According to The New Yorker, "most of the criticism of [the Manifesto] was more about tone than content. The manifesto's basic arguments, after all, are hardly radical. To wit: technology, thoughtfully applied, can reduce the suffering, human and otherwise, caused by climate change; ideology, stubbornly upheld, can accomplish the opposite." At The New York Times, Eduardo Porter wrote approvingly of ecomodernism's alternative approach to sustainable development. In an article titled "Manifesto Calls for an End to 'People Are Bad' Environmentalism", Slate's Eric Holthaus wrote "It's inclusive, it's exciting, and it gives environmentalists something to fight for for a change."

An Ecomodernist Manifesto was met with critiques similar to Gelobter's evaluation of "Death" and Sze and Ziser's analysis of Break Through.
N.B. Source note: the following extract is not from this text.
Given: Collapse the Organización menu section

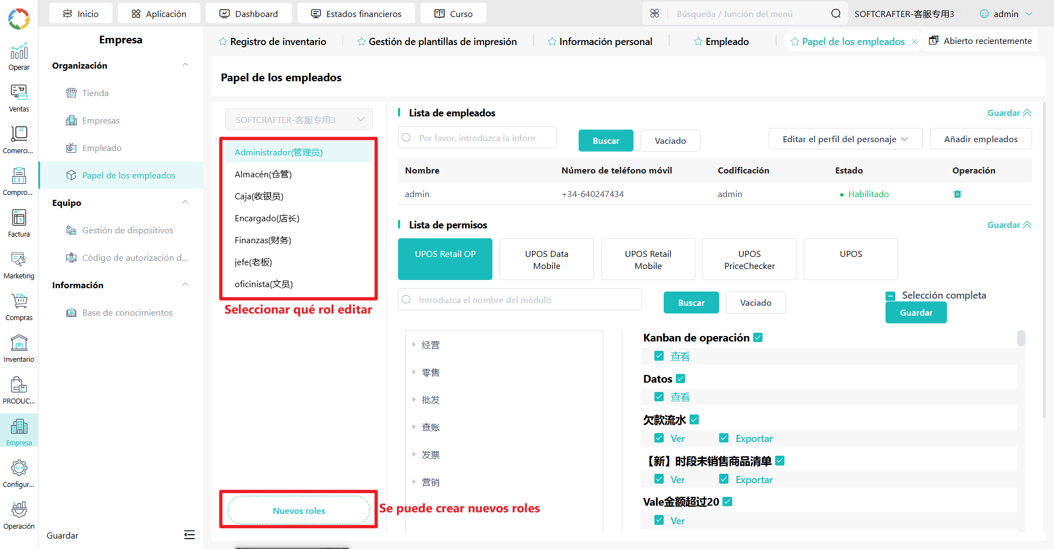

Environmental historian Jeremy Caradonna and environmental economist Richard B. Norgaard led a group of environmental scholars in a critique, arguing that Ecomodernism "violates everything we know about ecosystems, energy, population, and natural resources," and "Far from being an ecological statement of principles, the Manifesto merely rehashes the naïve belief that technology will save us and that human ingenuity can never fail." Further, "The Manifesto suffers from factual errors and misleading statements."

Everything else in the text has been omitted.